__Work required__:
Return each line of the items below that contains the string "Click".

__Records provided__:
● ● ●
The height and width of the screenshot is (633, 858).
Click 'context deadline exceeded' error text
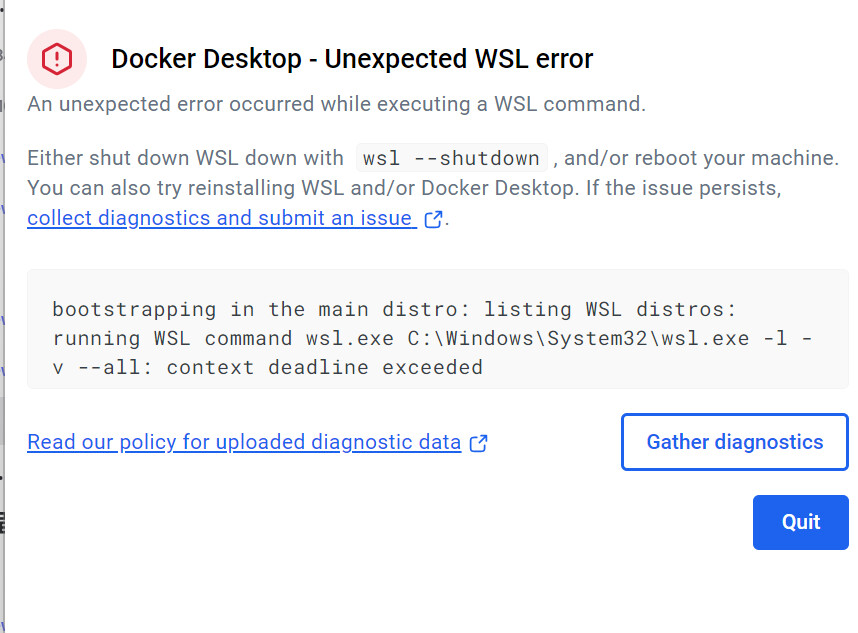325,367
● ● ●
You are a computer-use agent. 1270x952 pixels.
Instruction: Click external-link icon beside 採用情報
● ● ●
__Exercise result__:
Click 'context deadline exceeded' error text
Instruction: Click external-link icon beside 採用情報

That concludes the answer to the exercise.